Security / PCI-DSS / GDPR
- P0-1: Mask positional PII in `_enforce_sensitive_tool` by introspecting
the wrapped function's signature and applying `SENSITIVE_ARG_KEYS` to
positional params. Pre-fix, `charge("4111-…-1111", 50)` forwarded the
PAN into `/execute` and the audit log.
- P0-6 / P3-3: `_safe_repr` now redacts BEFORE truncating.
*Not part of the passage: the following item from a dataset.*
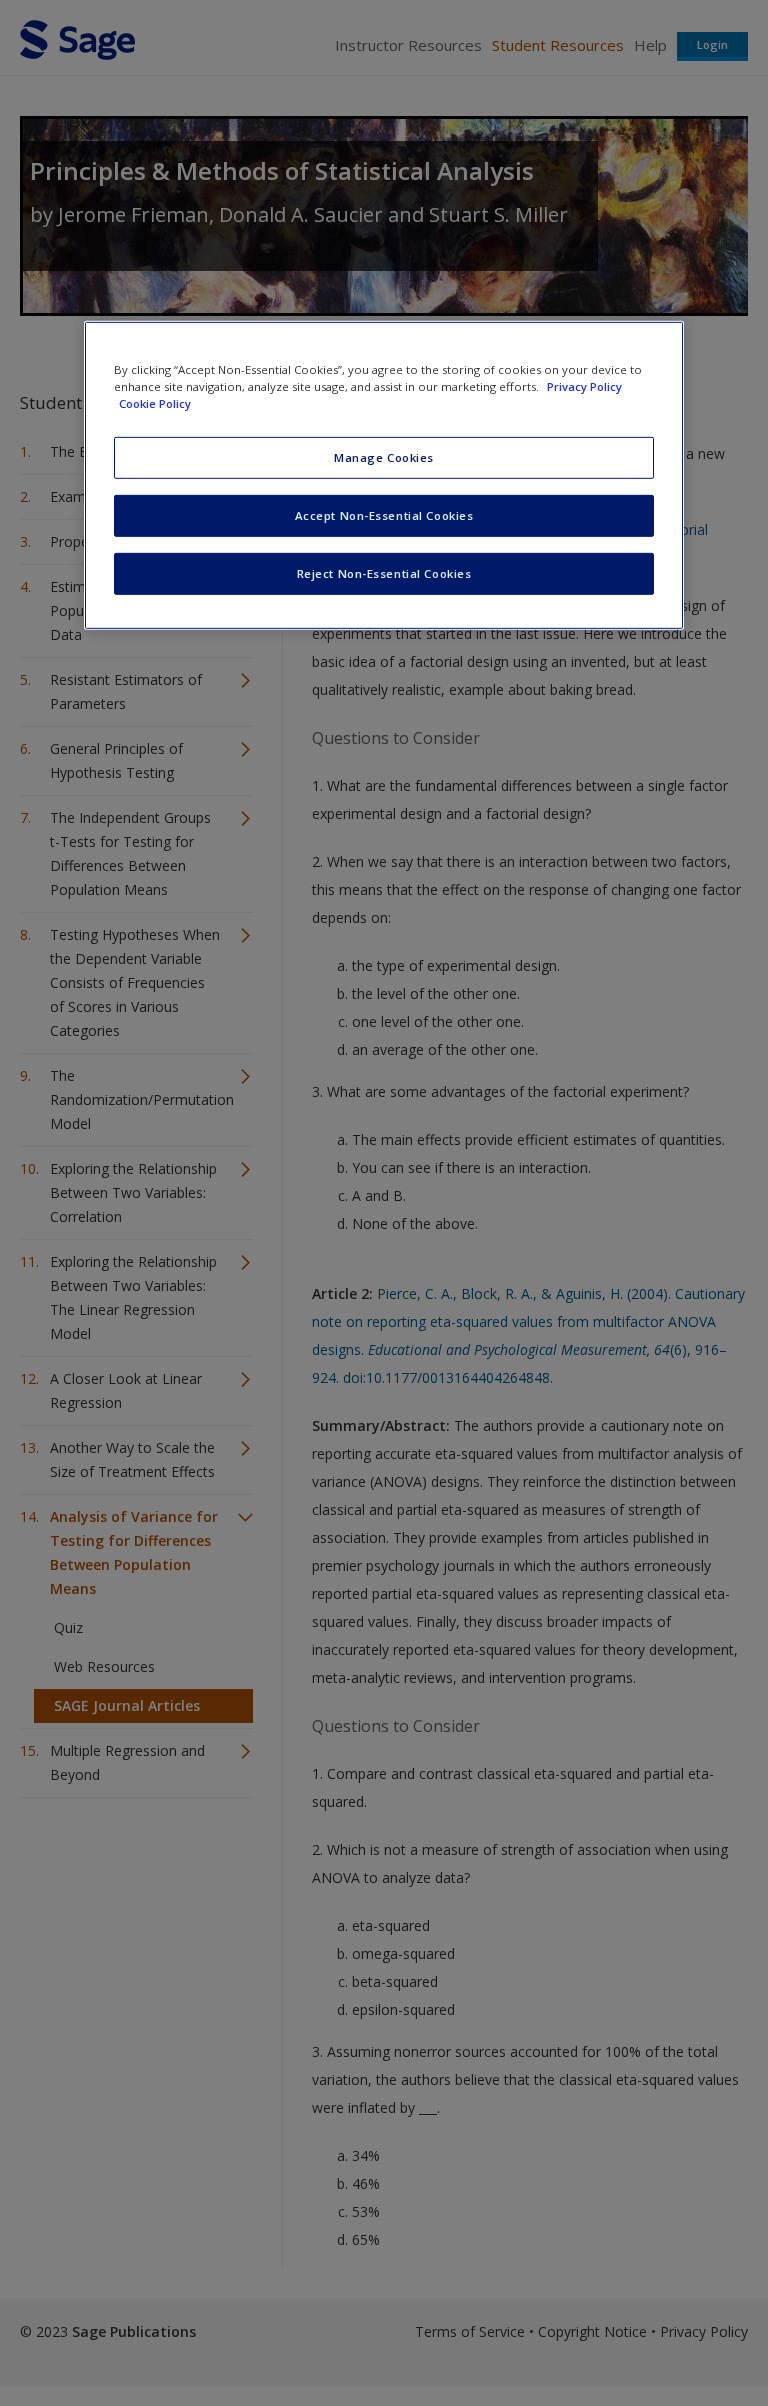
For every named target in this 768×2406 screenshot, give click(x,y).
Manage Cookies (384, 457)
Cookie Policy (155, 403)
The pre-fix
order truncated first, so `details={…}` past position 50 leaked
verbatim. `_safe_repr` is now the single source of truth for the
redact-then-truncate flow.
Cost-audit / reliability
- P0-3: Bounded chunked reads on the sync + async httpx transports
(`MAX_RESPONSE_BYTES`, default 16 MiB, `NULLRUN_MAX_RESPONSE_BYTES`
env override). Above the cap, tracking is skipped and
`_coverage_streaming_skipped` is incremented. Replaces the
`response.read()` / `await response.aread()` unbounded buffer that
held entire LLM streaming bodies in memory.
- P0-4: `_do_flush_locked` re-queue on CB OPEN now drops the NEWEST
non-critical events instead of the oldest. The oldest events
(incident start, billing-period start) are exactly what a billing
investigator needs; losing them silently broke monthly rollups.
Control-plane events (`state_change`, `kill_received`,
`policy_invalidated`, `key_rotated`) are preserved unconditionally
so the dashboard KILL switch lands even under sustained backend
outage.
Identity
- S-8 / P2-4: `agent()` now emits `str(uuid.uuid4())` (with dashes).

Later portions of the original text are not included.